____ TEKS BACAAN

Ntvnews.id, Jakarta - Kementerian Keuangan (Kemenkeu) mencatat utang jatuh tempo pemerintahan Indonesia pada tahun depan atau 2025 mencapai Rp800 triliun.
Kendati demikian, Menteri Keuangan Sri Mulyani mengatakan nilai utang itu tidak menjadi masalah selama persepsi terhadap Anggaran Pendapatan dan Belanja Negara (APBN) maupun perekonomian dapat dikelola dengan baik.
"Jadi kalau ada pokok yang jatuh tempo, risiko yang dihadapi oleh suatu negara bukan pada magnitudenya tapi apakah kemampuan negara tidak melakukan revolving pada biaya yang dianggap fair itu menjadi salah satu bentuk risiko," ucapnya di Rapat Kerja dengan Komisi XI DPR RI, Kamis, (6/6/2024).
"Jadi kalau negara itu tetap kredibel, APBN-nya baik, kondisi ekonominya baik, kondisi politiknya stabil, maka revolving itu sudah hampir dipastikan risikonya sangat kecil," sambungnya.
Berdasarkan paparannya, utang jatuh tempo pada 2025 sebesar Rp800,33 triliun yang terdiri dari jatuh tempo Surat Berharga Negara (SBN) sebesar Rp705,5 triliun dan jatuh tempo pinjaman sebesar Rp94,83 triliun.
Menkeu Sri Mulyani
Bendahara Negara itu menjelaskan jatuh tempo utang yang tinggi tersebut dipengaruhi saat pandemi Covid-19.
"Pandemi Covid-19 yang waktu itu hampir membutuhkan Rp1.000 triliun untuk belanja tambahan, sementara penerimaan negara turun 19% karena ekonominya berhenti waktu itu," ungkapnya.
Selain itu, penarikan utang yang tinggi berasal dari skema burden sharing yang disepakati bersama Bank Indonesia saat pandemi.
"Komisi XI, Pak Perry dan kita setuju menggunakan burden sharing. Burden sharing menggunakan SUN yang mayoritasnya maksimal 7 tahun, jadi kalau 2020 maksimum jatuh tempo dari pandemi di 7 tahun,” ucap Sri Mulyani.

________
____ DAFTAR TERSEDIA

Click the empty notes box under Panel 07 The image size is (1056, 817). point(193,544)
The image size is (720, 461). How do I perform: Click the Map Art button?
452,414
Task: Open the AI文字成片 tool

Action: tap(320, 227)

________
____ DAFTAR TERSEDIA

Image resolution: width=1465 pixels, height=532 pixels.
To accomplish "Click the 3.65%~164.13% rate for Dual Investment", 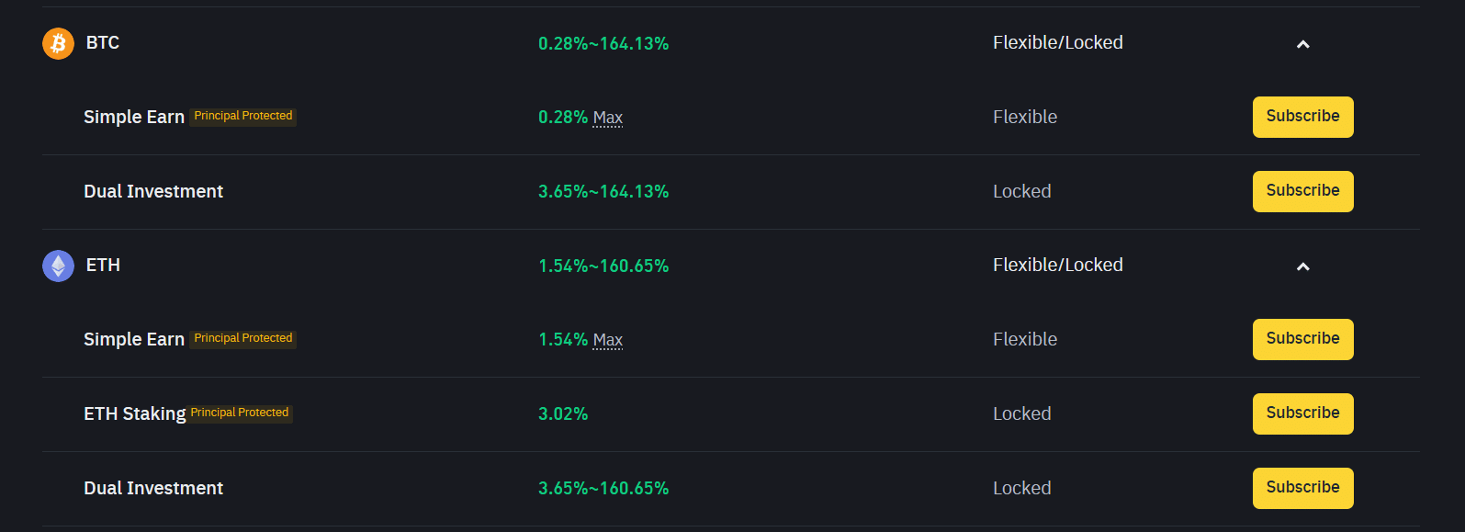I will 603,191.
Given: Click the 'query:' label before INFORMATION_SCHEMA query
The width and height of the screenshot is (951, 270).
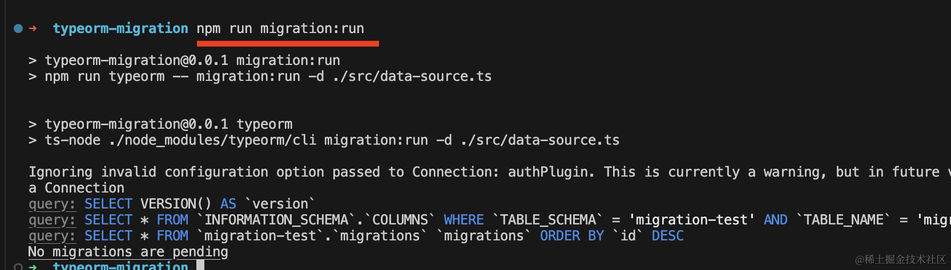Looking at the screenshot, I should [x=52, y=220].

________

_TUGAS PENGERJAAN 1_: Menurut teks bacaan tentang utang jatuh tempo, berapa nilai jatuh tempo Surat Berharga Negara (SBN) pada 2025?
_TUGAS PENGERJAAN 2_: Sebutkan semua kondisi yang, menurut Sri Mulyani dalam teks bacaan, membuat risiko revolving hampir dipastikan sangat kecil.
_TUGAS PENGERJAAN 3_: Terjemahkan kalimat berikut dari teks bacaan ke dalam bahasa Inggris: "Selain itu, penarikan utang yang tinggi berasal dari skema burden sharing yang disepakati bersama Bank Indonesia saat pandemi."

_JAWABAN TERTULIS 1_: Rp705,5 triliun.

_JAWABAN TERTULIS 2_:
- Negara tetap kredibel
- APBN-nya baik
- Kondisi ekonominya baik
- Kondisi politiknya stabil

_JAWABAN TERTULIS 3_: In addition, the high debt drawdown came from the burden sharing scheme agreed upon with Bank Indonesia during the pandemic.